> [Objectif]: Mettez en anglais la phrase suivante du texte sur Rosenberg : « Des dizaines de grands peintres figuratifs exclus du marché de l’art n’ont pas eu à s’en féliciter. »

> [Texte]:
%%

On pouvait penser que l’exposition alignerait les chefs-d’œuvre. A-t-il été impossible de réunir les meilleures toiles passées par la galerie de la rue La Boétie ou que Rosenberg collectionna ? L’ensemble est faiblard (cette affirmation dût-elle être considérée comme blasphématoire). Quelques toiles du XIXe – Cézanne, Monet, Sisley –, des toiles du XXe mais pas toutes de première force, que l’exposition est finie. Une nature morte de Braque, des Baigneur et baigneuses de Picasso, de charmants Laurencin dont le très beau portrait d’une enfant qui n’est autre qu’Anne Sinclair, petite-fille de Rosenberg : voilà ce que j’en retiens.
Rosenberg misa sur « l’avant-garde ». Il gagna, lourd. Ce n’est pas péché. D’autant que Picasso gagna lourd lui aussi ! C’était une nouveauté, après l’époque du boursicotage des marchands qui empochaient bien plus que les artistes grâce à diverses roueries – Vollard asséchant le marché des Gauguin pour faire monter sa cote pendant que le peintre crevait de misère en Polynésie. En ce sens, Rosenberg a créé le système qui permet au marchand et à l’artiste de devenir colossalement riches tous les deux, système qui de nos jours fonctionne à plein rendement avec l’art dit contemporain. Une machine à fabriquer et à imposer quelques plasticiens millionnaires supposés écrire l’histoire de l’art. Le XXe siècle fut le siècle de Picasso ? L’un des responsables de cela fut Rosenberg. Des dizaines de grands peintres figuratifs exclus du marché de l’art n’ont pas eu à s’en féliciter. La peinture non plus.

%%

> [Lignes de données]:

%%

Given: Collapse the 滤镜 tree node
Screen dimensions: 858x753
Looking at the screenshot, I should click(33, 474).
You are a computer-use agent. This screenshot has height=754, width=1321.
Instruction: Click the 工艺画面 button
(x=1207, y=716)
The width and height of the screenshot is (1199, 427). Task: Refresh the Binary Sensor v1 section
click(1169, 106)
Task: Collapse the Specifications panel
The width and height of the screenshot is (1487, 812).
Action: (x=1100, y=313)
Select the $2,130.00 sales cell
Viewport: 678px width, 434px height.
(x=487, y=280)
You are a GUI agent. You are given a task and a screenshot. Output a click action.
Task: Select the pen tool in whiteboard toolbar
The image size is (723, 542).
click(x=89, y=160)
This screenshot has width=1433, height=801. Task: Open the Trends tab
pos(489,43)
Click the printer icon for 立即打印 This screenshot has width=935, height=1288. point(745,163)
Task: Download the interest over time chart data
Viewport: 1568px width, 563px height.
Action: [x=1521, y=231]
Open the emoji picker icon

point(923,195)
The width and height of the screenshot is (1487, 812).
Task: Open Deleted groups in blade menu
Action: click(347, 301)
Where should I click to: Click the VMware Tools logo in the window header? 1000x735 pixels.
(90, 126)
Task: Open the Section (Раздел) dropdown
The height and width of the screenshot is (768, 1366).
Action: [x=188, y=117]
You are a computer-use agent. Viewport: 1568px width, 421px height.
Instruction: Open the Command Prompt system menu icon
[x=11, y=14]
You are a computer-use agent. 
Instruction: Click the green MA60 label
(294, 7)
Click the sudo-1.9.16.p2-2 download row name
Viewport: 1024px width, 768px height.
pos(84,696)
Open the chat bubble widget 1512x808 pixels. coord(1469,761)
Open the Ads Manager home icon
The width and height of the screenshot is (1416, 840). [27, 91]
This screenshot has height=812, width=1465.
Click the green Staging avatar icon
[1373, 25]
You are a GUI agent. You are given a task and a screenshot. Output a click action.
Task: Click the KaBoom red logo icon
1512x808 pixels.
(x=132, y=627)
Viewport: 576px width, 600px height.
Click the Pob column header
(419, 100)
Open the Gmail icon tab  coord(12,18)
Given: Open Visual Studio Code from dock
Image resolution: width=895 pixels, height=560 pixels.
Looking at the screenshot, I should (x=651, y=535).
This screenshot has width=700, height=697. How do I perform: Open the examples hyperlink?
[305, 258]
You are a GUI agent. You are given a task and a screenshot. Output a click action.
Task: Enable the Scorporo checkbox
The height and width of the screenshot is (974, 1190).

%%

> [Résultat]: Dozens of great figurative painters shut out of the art market had no reason to be pleased about it.